## Start

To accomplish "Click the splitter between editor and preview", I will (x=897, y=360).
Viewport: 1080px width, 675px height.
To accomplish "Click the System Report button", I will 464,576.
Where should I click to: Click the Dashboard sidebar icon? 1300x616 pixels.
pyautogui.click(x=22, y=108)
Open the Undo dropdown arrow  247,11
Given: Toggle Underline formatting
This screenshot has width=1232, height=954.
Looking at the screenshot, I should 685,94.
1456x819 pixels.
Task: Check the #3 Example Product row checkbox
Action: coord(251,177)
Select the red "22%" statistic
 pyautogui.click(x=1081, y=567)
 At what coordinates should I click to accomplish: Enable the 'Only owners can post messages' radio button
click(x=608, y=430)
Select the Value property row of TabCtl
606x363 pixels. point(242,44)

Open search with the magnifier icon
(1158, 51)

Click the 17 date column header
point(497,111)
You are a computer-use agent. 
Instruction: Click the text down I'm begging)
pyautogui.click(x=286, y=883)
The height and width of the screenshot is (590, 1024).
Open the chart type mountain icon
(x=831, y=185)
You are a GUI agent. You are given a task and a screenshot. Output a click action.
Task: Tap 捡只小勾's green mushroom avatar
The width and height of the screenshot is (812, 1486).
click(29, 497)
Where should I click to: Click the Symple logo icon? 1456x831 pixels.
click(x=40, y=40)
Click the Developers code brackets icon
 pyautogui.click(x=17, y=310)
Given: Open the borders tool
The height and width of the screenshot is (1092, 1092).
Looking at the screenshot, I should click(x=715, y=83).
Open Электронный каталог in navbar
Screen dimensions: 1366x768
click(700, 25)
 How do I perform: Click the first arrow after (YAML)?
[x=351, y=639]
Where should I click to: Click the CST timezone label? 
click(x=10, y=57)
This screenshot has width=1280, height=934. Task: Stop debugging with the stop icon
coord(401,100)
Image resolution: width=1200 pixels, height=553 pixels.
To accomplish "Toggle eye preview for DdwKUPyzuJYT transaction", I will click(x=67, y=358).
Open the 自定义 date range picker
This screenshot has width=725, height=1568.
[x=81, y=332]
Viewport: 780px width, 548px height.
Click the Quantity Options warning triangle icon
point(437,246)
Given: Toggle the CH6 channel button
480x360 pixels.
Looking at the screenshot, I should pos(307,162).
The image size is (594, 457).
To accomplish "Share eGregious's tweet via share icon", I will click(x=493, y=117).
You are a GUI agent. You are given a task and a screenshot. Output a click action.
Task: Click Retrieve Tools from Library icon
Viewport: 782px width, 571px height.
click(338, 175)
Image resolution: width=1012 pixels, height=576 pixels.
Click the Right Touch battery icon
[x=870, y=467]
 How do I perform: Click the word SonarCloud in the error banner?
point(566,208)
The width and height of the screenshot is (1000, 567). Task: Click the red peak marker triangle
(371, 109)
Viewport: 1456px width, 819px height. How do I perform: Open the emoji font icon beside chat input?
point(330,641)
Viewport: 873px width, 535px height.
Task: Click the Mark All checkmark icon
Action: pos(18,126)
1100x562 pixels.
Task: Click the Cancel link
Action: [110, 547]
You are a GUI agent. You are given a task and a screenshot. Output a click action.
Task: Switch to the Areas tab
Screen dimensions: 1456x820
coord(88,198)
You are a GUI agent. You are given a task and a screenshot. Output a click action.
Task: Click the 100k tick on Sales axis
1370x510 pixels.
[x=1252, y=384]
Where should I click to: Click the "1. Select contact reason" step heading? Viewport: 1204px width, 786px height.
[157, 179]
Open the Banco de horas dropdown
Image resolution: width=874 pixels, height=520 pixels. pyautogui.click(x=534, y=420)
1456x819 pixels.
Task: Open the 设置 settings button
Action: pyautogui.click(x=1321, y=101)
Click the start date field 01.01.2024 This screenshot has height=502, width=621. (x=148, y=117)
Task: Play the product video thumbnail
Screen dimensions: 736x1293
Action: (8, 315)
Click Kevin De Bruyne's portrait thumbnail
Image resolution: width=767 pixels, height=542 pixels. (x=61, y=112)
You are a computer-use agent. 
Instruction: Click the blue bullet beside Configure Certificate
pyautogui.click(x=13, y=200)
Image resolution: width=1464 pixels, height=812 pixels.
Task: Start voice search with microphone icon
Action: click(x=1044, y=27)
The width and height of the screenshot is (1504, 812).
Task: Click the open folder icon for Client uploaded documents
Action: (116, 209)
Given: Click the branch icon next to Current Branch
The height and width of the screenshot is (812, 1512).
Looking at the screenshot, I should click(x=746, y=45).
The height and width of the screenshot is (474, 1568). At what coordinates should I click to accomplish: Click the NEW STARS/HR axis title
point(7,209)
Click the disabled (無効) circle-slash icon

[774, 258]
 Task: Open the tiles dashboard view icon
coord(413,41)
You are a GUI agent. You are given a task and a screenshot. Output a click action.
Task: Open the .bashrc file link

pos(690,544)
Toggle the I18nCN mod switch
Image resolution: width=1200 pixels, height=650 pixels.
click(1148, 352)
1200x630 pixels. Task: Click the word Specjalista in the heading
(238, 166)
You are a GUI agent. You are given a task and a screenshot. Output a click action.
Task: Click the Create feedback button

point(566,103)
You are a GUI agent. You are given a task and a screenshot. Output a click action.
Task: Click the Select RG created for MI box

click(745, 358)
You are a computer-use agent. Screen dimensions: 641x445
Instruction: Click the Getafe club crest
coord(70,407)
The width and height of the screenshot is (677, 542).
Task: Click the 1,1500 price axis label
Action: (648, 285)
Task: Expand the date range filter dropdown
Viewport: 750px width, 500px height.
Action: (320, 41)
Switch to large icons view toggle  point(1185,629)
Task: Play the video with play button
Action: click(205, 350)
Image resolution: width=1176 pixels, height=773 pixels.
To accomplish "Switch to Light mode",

## End

● **THE EXERCISE**:
Copy these records word for word, from the first line through the last.

● **RESPONSE TO THE EXERCISE**:
To accomplish "Click the splitter between editor and preview", I will (x=897, y=360).
Viewport: 1080px width, 675px height.
To accomplish "Click the System Report button", I will 464,576.
Where should I click to: Click the Dashboard sidebar icon? 1300x616 pixels.
pyautogui.click(x=22, y=108)
Open the Undo dropdown arrow  247,11
Given: Toggle Underline formatting
This screenshot has width=1232, height=954.
Looking at the screenshot, I should 685,94.
1456x819 pixels.
Task: Check the #3 Example Product row checkbox
Action: coord(251,177)
Select the red "22%" statistic
 pyautogui.click(x=1081, y=567)
 At what coordinates should I click to accomplish: Enable the 'Only owners can post messages' radio button
click(x=608, y=430)
Select the Value property row of TabCtl
606x363 pixels. point(242,44)

Open search with the magnifier icon
(1158, 51)

Click the 17 date column header
point(497,111)
You are a computer-use agent. 
Instruction: Click the text down I'm begging)
pyautogui.click(x=286, y=883)
The height and width of the screenshot is (590, 1024).
Open the chart type mountain icon
(x=831, y=185)
You are a GUI agent. You are given a task and a screenshot. Output a click action.
Task: Tap 捡只小勾's green mushroom avatar
The width and height of the screenshot is (812, 1486).
click(29, 497)
Where should I click to: Click the Symple logo icon? 1456x831 pixels.
click(x=40, y=40)
Click the Developers code brackets icon
 pyautogui.click(x=17, y=310)
Given: Open the borders tool
The height and width of the screenshot is (1092, 1092).
Looking at the screenshot, I should click(x=715, y=83).
Open Электронный каталог in navbar
Screen dimensions: 1366x768
click(700, 25)
 How do I perform: Click the first arrow after (YAML)?
[x=351, y=639]
Where should I click to: Click the CST timezone label? 
click(x=10, y=57)
This screenshot has width=1280, height=934. Task: Stop debugging with the stop icon
coord(401,100)
Image resolution: width=1200 pixels, height=553 pixels.
To accomplish "Toggle eye preview for DdwKUPyzuJYT transaction", I will click(x=67, y=358).
Open the 自定义 date range picker
This screenshot has width=725, height=1568.
[x=81, y=332]
Viewport: 780px width, 548px height.
Click the Quantity Options warning triangle icon
point(437,246)
Given: Toggle the CH6 channel button
480x360 pixels.
Looking at the screenshot, I should pos(307,162).
The image size is (594, 457).
To accomplish "Share eGregious's tweet via share icon", I will click(x=493, y=117).
You are a GUI agent. You are given a task and a screenshot. Output a click action.
Task: Click Retrieve Tools from Library icon
Viewport: 782px width, 571px height.
click(338, 175)
Image resolution: width=1012 pixels, height=576 pixels.
Click the Right Touch battery icon
[x=870, y=467]
 How do I perform: Click the word SonarCloud in the error banner?
point(566,208)
The width and height of the screenshot is (1000, 567). Task: Click the red peak marker triangle
(371, 109)
Viewport: 1456px width, 819px height. How do I perform: Open the emoji font icon beside chat input?
point(330,641)
Viewport: 873px width, 535px height.
Task: Click the Mark All checkmark icon
Action: pos(18,126)
1100x562 pixels.
Task: Click the Cancel link
Action: [110, 547]
You are a GUI agent. You are given a task and a screenshot. Output a click action.
Task: Switch to the Areas tab
Screen dimensions: 1456x820
coord(88,198)
You are a GUI agent. You are given a task and a screenshot. Output a click action.
Task: Click the 100k tick on Sales axis
1370x510 pixels.
[x=1252, y=384]
Where should I click to: Click the "1. Select contact reason" step heading? Viewport: 1204px width, 786px height.
[157, 179]
Open the Banco de horas dropdown
Image resolution: width=874 pixels, height=520 pixels. pyautogui.click(x=534, y=420)
1456x819 pixels.
Task: Open the 设置 settings button
Action: pyautogui.click(x=1321, y=101)
Click the start date field 01.01.2024 This screenshot has height=502, width=621. (x=148, y=117)
Task: Play the product video thumbnail
Screen dimensions: 736x1293
Action: (8, 315)
Click Kevin De Bruyne's portrait thumbnail
Image resolution: width=767 pixels, height=542 pixels. (x=61, y=112)
You are a computer-use agent. 
Instruction: Click the blue bullet beside Configure Certificate
pyautogui.click(x=13, y=200)
Image resolution: width=1464 pixels, height=812 pixels.
Task: Start voice search with microphone icon
Action: click(x=1044, y=27)
The width and height of the screenshot is (1504, 812).
Task: Click the open folder icon for Client uploaded documents
Action: (116, 209)
Given: Click the branch icon next to Current Branch
The height and width of the screenshot is (812, 1512).
Looking at the screenshot, I should click(x=746, y=45).
The height and width of the screenshot is (474, 1568). At what coordinates should I click to accomplish: Click the NEW STARS/HR axis title
point(7,209)
Click the disabled (無効) circle-slash icon

[774, 258]
 Task: Open the tiles dashboard view icon
coord(413,41)
You are a GUI agent. You are given a task and a screenshot. Output a click action.
Task: Open the .bashrc file link

pos(690,544)
Toggle the I18nCN mod switch
Image resolution: width=1200 pixels, height=650 pixels.
click(1148, 352)
1200x630 pixels. Task: Click the word Specjalista in the heading
(238, 166)
You are a GUI agent. You are given a task and a screenshot. Output a click action.
Task: Click the Create feedback button

point(566,103)
You are a GUI agent. You are given a task and a screenshot. Output a click action.
Task: Click the Select RG created for MI box

click(745, 358)
You are a computer-use agent. Screen dimensions: 641x445
Instruction: Click the Getafe club crest
coord(70,407)
The width and height of the screenshot is (677, 542).
Task: Click the 1,1500 price axis label
Action: (648, 285)
Task: Expand the date range filter dropdown
Viewport: 750px width, 500px height.
Action: (320, 41)
Switch to large icons view toggle  point(1185,629)
Task: Play the video with play button
Action: click(205, 350)
Image resolution: width=1176 pixels, height=773 pixels.
To accomplish "Switch to Light mode",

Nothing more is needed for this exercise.